**EXERCISE DESCRIPTION:** Your answer must be every line of the data that contains "kalender".

**MATERIAL PROVIDED:**

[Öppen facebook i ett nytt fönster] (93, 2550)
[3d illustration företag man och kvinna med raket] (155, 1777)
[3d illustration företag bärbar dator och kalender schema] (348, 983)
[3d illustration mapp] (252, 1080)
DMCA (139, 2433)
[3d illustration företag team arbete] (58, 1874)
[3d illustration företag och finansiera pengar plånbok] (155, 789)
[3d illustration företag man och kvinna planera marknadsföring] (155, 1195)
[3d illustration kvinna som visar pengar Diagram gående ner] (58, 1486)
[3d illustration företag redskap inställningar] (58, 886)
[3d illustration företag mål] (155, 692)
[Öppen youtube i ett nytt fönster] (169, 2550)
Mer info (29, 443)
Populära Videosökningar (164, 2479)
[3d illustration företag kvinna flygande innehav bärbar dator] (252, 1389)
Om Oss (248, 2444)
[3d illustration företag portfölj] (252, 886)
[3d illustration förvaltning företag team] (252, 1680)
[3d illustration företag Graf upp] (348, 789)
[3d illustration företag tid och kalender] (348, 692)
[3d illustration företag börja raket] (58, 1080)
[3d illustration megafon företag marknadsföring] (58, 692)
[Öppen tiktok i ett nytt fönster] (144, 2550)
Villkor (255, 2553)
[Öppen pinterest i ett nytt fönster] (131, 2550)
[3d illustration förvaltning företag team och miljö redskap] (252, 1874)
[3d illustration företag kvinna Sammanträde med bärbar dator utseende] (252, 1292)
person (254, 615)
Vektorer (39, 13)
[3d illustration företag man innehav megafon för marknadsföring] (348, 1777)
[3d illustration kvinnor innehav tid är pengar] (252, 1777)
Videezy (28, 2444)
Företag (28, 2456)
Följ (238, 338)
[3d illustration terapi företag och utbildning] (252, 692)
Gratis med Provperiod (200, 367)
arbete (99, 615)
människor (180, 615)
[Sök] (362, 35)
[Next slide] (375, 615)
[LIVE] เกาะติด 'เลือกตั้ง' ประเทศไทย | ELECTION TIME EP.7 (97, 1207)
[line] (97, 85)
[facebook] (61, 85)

**RESPONSE TO THE EXERCISE:**
[3d illustration företag bärbar dator och kalender schema] (348, 983)
[3d illustration företag tid och kalender] (348, 692)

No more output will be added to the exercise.